**Job**
Copy the stretch of records from the start through the line containing "(x=57, y=62)", requests included, and shift every coordinate in the answers by -36.

┄┄┄┄┄┄

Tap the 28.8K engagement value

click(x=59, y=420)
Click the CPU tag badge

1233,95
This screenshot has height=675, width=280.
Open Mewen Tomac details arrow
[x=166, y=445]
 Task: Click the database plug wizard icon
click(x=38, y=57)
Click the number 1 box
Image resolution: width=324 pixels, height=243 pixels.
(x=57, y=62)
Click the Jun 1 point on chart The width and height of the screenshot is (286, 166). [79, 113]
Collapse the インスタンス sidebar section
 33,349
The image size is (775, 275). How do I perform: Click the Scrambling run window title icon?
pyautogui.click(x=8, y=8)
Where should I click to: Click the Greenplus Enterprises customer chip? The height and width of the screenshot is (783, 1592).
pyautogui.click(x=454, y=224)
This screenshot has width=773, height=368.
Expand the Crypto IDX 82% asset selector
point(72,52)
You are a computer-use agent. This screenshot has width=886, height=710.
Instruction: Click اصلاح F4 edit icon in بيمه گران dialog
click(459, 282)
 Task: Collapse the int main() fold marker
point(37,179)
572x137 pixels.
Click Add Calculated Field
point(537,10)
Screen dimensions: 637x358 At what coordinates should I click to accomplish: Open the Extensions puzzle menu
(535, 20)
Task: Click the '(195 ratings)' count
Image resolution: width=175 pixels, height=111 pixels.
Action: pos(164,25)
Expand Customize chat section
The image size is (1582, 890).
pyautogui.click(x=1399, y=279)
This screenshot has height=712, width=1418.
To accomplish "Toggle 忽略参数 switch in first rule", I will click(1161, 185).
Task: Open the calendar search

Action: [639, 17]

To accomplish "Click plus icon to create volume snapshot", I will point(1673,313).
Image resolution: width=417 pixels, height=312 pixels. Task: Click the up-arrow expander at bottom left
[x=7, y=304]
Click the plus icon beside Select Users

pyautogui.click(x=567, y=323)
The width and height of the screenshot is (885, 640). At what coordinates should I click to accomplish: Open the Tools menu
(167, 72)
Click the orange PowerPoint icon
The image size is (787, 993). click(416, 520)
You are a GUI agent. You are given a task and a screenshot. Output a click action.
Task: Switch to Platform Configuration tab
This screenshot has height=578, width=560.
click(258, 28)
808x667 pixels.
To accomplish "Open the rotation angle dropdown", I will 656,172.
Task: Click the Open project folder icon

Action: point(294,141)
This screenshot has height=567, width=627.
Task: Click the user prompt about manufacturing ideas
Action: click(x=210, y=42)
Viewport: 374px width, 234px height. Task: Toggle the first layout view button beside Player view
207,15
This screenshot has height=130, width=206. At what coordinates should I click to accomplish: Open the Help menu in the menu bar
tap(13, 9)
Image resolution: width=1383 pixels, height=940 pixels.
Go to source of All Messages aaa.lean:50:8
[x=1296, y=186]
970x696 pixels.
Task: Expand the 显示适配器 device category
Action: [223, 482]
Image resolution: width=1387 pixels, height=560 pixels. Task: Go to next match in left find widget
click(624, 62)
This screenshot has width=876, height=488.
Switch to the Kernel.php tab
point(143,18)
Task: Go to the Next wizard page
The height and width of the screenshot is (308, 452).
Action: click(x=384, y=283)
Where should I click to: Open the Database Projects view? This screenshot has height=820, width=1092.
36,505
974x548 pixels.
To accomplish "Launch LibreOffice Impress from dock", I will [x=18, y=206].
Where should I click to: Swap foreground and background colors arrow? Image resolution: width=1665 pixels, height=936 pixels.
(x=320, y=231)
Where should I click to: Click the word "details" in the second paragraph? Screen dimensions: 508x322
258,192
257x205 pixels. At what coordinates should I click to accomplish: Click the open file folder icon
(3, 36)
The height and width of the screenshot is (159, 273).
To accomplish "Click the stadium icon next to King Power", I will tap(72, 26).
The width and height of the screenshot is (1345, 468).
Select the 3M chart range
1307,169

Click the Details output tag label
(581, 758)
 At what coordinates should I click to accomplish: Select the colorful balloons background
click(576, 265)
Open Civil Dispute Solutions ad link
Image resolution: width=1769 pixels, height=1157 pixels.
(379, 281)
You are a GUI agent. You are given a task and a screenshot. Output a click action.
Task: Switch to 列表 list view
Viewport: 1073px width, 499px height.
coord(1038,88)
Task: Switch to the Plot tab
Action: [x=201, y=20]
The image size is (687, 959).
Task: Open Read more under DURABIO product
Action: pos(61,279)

┄┄┄┄┄┄

**Written response**
Tap the 28.8K engagement value

click(x=23, y=384)
Click the CPU tag badge

1197,59
This screenshot has height=675, width=280.
Open Mewen Tomac details arrow
[x=130, y=409]
 Task: Click the database plug wizard icon
click(x=2, y=21)
Click the number 1 box
Image resolution: width=324 pixels, height=243 pixels.
(x=21, y=26)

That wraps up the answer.